Subject: RE: Thoinot Arbeau: writer, collector, both?
He was predominantly a collector, or more properly what a later generation would call a Dancing Master: to quote the preface [by Mary Stewart Evans]of my 1967 Dover Publications edition ...

Laure Fonta, in her informed preface to the reprint of the Orchesography, published in Paris in 1888, suggests that Arbeau was animated to undertake this work, at the ripe age of sixty-nine, by the re-introduction of religious dances into the Church in France. It seems equally probable that the great wave of enthusiam for masquerades and dancing, which swept France in the wake of the Ballet Comique de la Reine, aroused in Arbeau an old love.

The text makes it plain that many of the dances were old and considered outdated by the time Arbeau notated them, and the whole book is as much a vignette of late C16th French courtly life as it is a dance tutor.
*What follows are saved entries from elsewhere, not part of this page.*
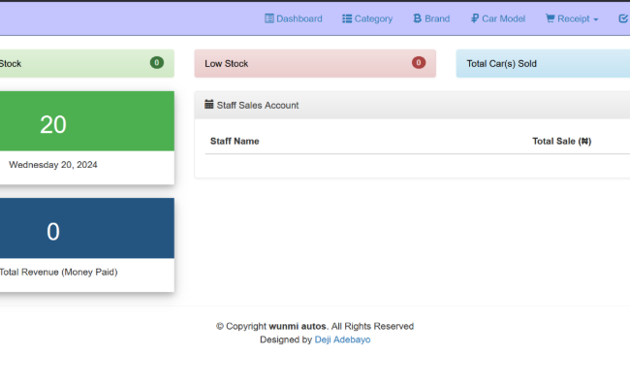Click the Total Sale (₦) column header

point(561,141)
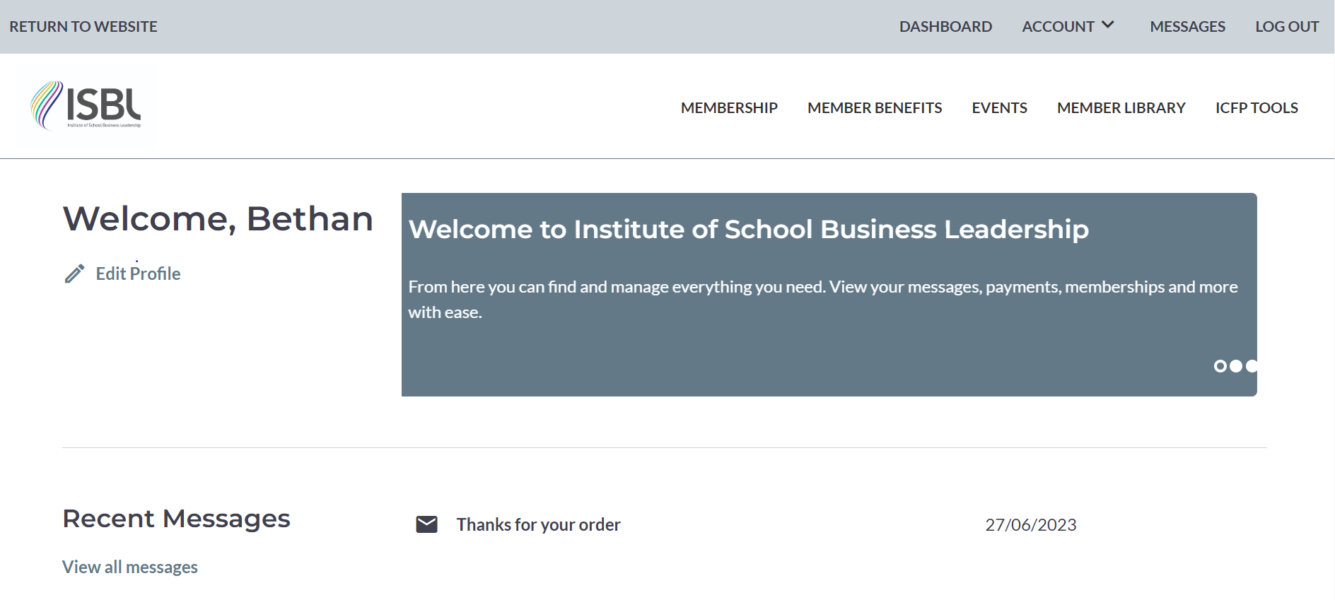Open the Messages page
This screenshot has width=1335, height=600.
(1187, 26)
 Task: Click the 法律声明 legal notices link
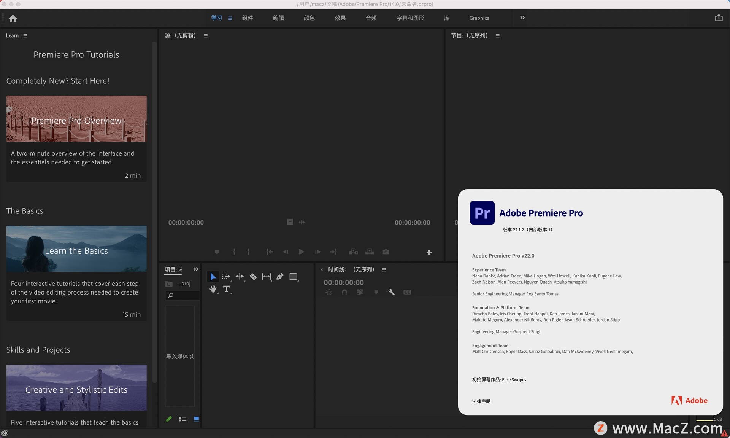(481, 400)
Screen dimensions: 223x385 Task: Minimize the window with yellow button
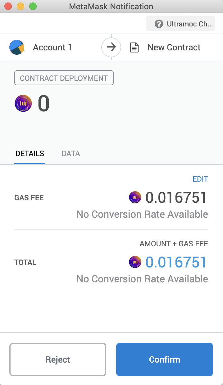20,6
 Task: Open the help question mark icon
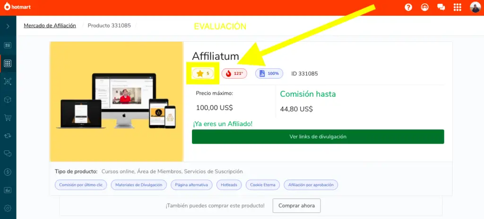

It's a good read, much more of a reasonable modern read than other contemperaneous 'educational dialogues' (for example Thomas Morley's 'Plain and Practical Guide to Music' of 1599 is chock-full of absolutely fascinating musical detail but is a pretty dry read by comparison to Orchesography).

Thoinot Arbeau was an anagram of the author's real name, Jehan Tabourot, who lived 'At The Sign Of The Crumhorn': the fine Renaissance instrument maker Eric Moulder has adopted that as his address, and the mildly humorous discussions at the back of 'Early Music Today' magazine also take place at that address.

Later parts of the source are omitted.